### [WHAT YOU SHOULD DO]
Begin at the top of the records and copy each line exactly. The line containing "You are a computer-use agent. Image resolution: width=613" is the last one to include.

### [EXCERPTED RECORDS]
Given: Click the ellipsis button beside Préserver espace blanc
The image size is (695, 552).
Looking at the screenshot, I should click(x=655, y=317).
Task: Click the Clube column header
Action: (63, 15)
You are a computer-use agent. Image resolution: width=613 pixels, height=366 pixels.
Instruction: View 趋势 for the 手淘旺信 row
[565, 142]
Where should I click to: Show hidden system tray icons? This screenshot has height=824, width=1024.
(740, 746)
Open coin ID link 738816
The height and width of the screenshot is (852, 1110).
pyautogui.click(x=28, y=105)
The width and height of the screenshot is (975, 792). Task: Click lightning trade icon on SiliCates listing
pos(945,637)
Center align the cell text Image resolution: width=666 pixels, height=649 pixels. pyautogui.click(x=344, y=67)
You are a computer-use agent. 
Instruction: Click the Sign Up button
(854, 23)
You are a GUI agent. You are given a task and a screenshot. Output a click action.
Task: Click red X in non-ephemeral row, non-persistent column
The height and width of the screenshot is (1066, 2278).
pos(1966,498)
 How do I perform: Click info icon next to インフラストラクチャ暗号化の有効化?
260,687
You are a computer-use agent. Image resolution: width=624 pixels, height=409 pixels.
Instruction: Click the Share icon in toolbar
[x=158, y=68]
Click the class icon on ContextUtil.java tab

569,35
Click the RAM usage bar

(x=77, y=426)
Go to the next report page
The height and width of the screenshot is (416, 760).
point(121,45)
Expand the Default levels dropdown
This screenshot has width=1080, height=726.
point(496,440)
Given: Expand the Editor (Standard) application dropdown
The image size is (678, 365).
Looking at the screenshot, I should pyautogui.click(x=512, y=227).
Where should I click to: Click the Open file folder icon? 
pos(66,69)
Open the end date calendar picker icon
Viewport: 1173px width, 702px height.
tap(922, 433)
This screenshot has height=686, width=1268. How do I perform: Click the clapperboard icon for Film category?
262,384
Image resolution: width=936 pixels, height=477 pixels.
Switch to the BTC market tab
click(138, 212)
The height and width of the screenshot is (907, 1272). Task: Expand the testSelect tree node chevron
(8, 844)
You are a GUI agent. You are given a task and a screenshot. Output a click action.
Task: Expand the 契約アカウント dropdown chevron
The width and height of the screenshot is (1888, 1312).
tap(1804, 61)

### [EXERCISE RESULT]
Given: Click the ellipsis button beside Préserver espace blanc
The image size is (695, 552).
Looking at the screenshot, I should click(x=655, y=317).
Task: Click the Clube column header
Action: (63, 15)
You are a computer-use agent. Image resolution: width=613 pixels, height=366 pixels.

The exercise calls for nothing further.